Looks like it might be needed after all.

giuseppe commented 3 months ago

I was over optimistic :)

I've pushed a new version that really deals only with the bind mounts, and this works well with runc too.

I've marked the PR as a Draft for now, I want to check better what we can do with the remaining occurrences

Luap99 commented 3 months ago

So thinking about this more I assume the oci runtimes try to use the new mount API by default but then silently fall back to the old one if the new one doesn't work? Doesn't this mean that we break the userns containers on old distros or even just limited envs (i.e. are there any seccomp profiles blocking the mount API but not the old mount syscall)? As such would it make sense to maybe check in podman if the syscall exists/works first only only do the chmod if it does not? The alternative would be we have to document that we only work on kernels with the new mount API (it has been around for a while so maybe this is not a problem in practise).

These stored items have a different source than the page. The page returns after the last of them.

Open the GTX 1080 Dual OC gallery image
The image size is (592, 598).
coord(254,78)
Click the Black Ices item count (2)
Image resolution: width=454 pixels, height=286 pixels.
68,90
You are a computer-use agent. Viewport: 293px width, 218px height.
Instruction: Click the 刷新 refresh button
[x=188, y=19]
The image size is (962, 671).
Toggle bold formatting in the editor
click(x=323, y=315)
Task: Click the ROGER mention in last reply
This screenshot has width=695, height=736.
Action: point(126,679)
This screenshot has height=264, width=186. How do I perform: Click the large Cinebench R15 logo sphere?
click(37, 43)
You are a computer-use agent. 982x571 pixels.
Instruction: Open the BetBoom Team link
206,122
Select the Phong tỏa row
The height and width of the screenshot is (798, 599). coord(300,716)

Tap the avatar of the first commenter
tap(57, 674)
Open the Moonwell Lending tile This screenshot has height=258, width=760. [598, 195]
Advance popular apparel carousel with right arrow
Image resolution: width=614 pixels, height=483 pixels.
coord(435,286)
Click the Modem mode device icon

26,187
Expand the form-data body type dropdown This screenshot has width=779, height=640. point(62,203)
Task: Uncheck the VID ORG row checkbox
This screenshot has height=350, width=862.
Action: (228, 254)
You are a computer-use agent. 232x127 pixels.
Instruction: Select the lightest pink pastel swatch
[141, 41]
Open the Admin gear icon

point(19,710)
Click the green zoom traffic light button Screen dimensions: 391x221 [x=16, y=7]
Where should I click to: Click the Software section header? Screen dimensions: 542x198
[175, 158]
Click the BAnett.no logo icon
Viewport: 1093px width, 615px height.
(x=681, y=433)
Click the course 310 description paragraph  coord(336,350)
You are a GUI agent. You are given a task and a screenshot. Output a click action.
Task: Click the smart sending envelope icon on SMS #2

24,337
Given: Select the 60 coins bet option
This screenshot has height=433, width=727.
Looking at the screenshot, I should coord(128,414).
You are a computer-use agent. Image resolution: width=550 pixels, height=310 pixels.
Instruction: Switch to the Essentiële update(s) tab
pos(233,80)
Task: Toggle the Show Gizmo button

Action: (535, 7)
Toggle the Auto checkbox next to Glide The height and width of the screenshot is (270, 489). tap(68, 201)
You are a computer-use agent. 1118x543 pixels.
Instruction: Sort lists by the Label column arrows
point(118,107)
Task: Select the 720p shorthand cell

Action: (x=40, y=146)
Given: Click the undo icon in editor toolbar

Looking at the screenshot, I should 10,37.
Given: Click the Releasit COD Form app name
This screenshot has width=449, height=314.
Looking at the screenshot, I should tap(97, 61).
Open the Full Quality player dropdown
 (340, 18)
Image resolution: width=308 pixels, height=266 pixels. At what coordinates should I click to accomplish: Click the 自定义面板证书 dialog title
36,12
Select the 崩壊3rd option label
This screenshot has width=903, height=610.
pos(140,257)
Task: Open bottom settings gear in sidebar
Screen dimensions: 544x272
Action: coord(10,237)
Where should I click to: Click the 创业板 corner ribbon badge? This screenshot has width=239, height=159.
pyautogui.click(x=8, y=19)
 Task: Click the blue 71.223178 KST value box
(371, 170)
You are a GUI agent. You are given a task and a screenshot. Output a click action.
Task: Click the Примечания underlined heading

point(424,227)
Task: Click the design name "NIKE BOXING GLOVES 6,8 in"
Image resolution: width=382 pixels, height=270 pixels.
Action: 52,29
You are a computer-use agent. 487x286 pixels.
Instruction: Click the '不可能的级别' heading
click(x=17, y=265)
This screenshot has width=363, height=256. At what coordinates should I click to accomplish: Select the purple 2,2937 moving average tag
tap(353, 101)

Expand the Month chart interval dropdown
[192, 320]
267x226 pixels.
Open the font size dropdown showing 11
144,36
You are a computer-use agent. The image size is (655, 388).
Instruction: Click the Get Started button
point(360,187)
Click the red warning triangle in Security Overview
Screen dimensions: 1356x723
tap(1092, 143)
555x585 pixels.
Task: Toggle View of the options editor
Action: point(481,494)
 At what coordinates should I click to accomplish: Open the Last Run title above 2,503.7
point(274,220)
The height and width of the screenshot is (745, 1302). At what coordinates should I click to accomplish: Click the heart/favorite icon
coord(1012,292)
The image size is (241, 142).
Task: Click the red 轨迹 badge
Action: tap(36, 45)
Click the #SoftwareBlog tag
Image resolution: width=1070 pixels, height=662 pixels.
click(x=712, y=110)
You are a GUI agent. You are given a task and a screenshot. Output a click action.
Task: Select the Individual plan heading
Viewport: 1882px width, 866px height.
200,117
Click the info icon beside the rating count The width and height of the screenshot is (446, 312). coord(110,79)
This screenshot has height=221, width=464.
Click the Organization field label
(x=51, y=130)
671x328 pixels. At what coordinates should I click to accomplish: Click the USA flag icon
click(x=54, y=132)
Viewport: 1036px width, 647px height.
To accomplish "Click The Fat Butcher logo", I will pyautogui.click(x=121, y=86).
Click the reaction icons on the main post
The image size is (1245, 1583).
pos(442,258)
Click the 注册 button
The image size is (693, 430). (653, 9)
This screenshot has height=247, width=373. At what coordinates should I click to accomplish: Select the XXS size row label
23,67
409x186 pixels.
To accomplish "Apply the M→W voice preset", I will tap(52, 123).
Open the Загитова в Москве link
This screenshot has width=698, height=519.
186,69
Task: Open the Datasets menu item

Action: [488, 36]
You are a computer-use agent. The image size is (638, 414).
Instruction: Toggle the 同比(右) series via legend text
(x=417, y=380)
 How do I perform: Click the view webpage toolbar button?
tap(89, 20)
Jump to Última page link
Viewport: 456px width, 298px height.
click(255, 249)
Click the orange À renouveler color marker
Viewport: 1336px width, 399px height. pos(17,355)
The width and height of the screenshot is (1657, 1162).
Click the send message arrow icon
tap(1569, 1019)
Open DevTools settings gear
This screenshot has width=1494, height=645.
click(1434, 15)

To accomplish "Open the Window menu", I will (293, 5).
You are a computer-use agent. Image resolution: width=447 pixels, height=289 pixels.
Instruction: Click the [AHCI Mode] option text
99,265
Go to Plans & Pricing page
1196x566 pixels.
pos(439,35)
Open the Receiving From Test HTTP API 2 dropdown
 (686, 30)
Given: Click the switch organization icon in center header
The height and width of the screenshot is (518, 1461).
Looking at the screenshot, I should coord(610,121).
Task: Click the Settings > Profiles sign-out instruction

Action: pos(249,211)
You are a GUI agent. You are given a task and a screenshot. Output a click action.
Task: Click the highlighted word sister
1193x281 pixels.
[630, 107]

giuseppe commented 3 months ago

So thinking about this more I assume the oci runtimes try to use the new mount API by default but then silently fall back to the old one if the new one doesn't work? Doesn't this mean that we break the userns containers on old distros or even just limited envs (i.e. are there any seccomp profiles blocking the mount API but not the old mount syscall)? As such would it make sense to maybe check in podman if the syscall exists/works first only only do the chmod if it does not? The alternative would be we have to document that we only work on kernels with the new mount API (it has been around for a while so maybe this is not a problem in practise).

I've originally added the makeAccessible logic exactly for this reason, since the mount API was not available everywhere. fsopen(2) was added to Linux 5.2, that was released on 7 July 2019. IMO, at this point we can safely assume the new API is available everywhere we care. I'd not mind keeping the fallback, since we already have the code, but it is quite invasive as we chown different directories.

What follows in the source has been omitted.